Machen's Apologizing Children
April 20, 2009
Carl Trueman of Westminster Seminary reflects on Time Magazine naming "the new Calvinism" as one of the ten things shaping our culture today:
Some months ago, I wrote a short piece for the e-zine, Reformation 21 , about the tendency of Reformed Christians over the last twenty or so years to be rather embarrassed about their heritage and to be continually fretting about whether they are relevant or not.Read the entire post HERE.
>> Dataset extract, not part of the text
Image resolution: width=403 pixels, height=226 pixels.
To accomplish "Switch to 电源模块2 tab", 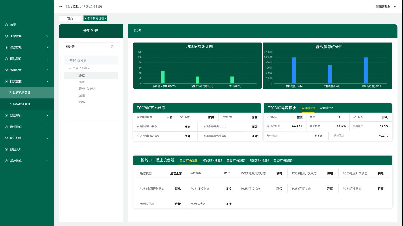I will click(x=326, y=108).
Frankly, Machen’s worrier children seem to have spent more time apologizing for, or even trying to hide, their theological and ecclesiastical history than appropriating it and applying it. “I’m Reformed but…..’ is almost a liturgical response in some quarters to questions about personal beliefs. Hard to imagine a credible Catholic or Eastern Orthodox person giving a similar response. In my experience, they understand the warts-and-all of their respective traditions, but they face them honestly and tend not to be embarrassed to be upfront about who and what they are.
Well, if Time magazine is to be believed, the worrier children can stop wringing their hands, shave off their soul patches, put aside their candles and censer bowls, and start reading Calvin, Owen, Edwards, Warfield and Machen once again because, ironically, this kind of seemingly Paleolithic activity puts them on the cutting edge of Christianity in North America.
Indeed, Time has listed neo-Calvinism as number three in its list of ten things that are shaping the world today. Perhaps those who speak of regeneration are actually more in tune with the Christian Zeitgeist than those who talk endlessly about their ‘journeys.’
To those of us who believed all along that – well, traditional Reformed doctrine basically got it right on all the key points, the fact that Christianity is finding new vitality by revisiting the old paths is no surprise. Alternatives have come and gone, but the old biblical gems of divine sovereignty, human depravity, atonement, regeneration, etc. keep coming back, making sense of both the Bible’s testimony and human experience of the world. It is also 'preachable' in a way that the alternatives – even, or perhaps, especially, those alternatives which make such a noise about preaching, kerygma and dynamism – are not.